*** Opening DATASET ***
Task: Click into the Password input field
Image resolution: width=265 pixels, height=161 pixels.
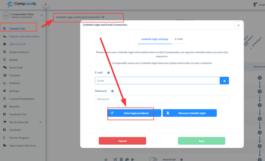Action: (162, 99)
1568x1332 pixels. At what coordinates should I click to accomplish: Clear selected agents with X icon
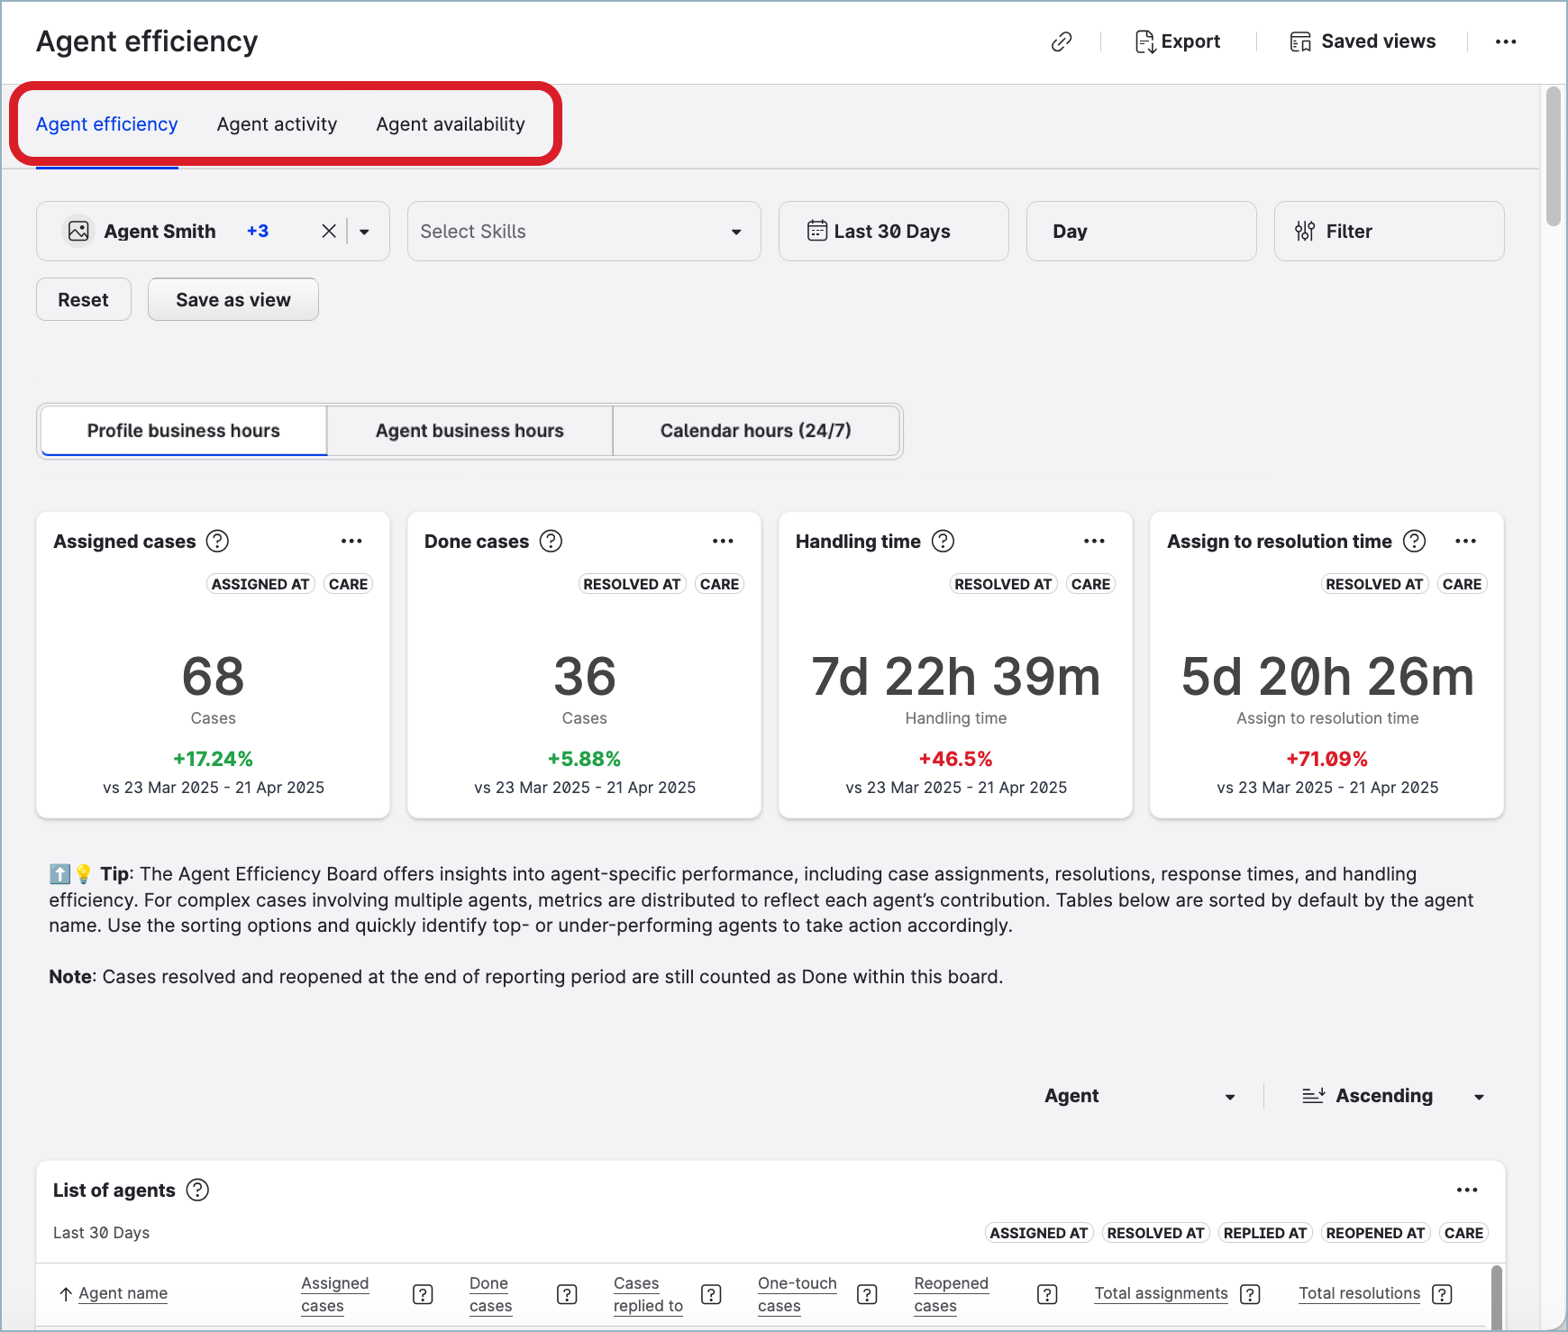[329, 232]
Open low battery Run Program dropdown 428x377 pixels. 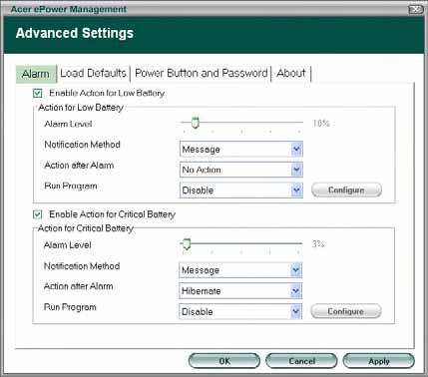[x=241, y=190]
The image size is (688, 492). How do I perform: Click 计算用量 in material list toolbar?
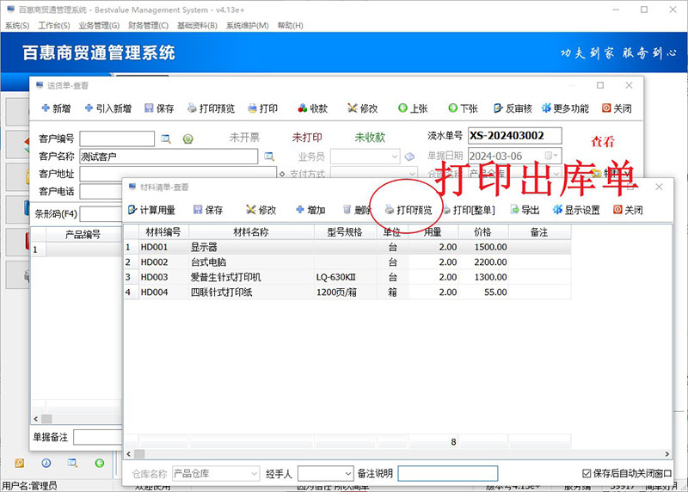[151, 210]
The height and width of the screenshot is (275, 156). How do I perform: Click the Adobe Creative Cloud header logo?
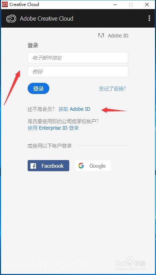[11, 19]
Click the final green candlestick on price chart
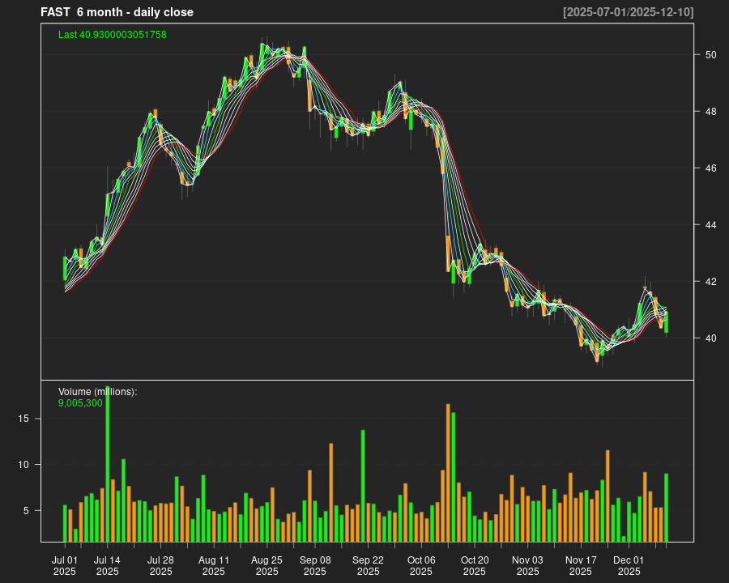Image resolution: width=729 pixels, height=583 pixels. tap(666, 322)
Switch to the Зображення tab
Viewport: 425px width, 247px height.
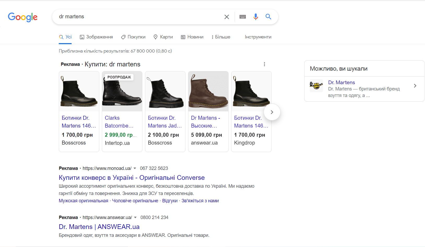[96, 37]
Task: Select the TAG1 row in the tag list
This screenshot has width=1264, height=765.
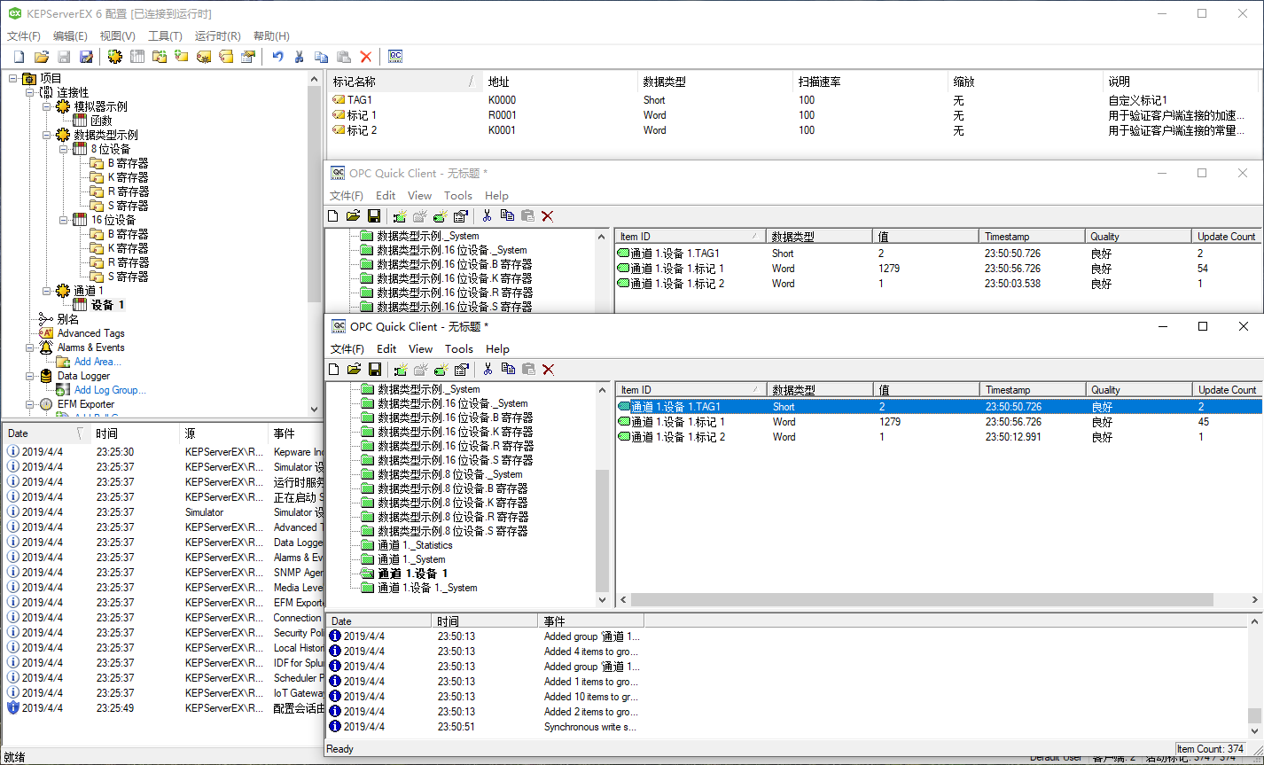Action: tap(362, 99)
*** Closing DATASET ***
▶ [WHAT THE EXERCISE ASKS]: Report every line of the data above that contains the string "Task" by copying it in full.

▶ [EXERCISE OUTPUT]:
Task: Click into the Password input field
Task: Select the TAG1 row in the tag list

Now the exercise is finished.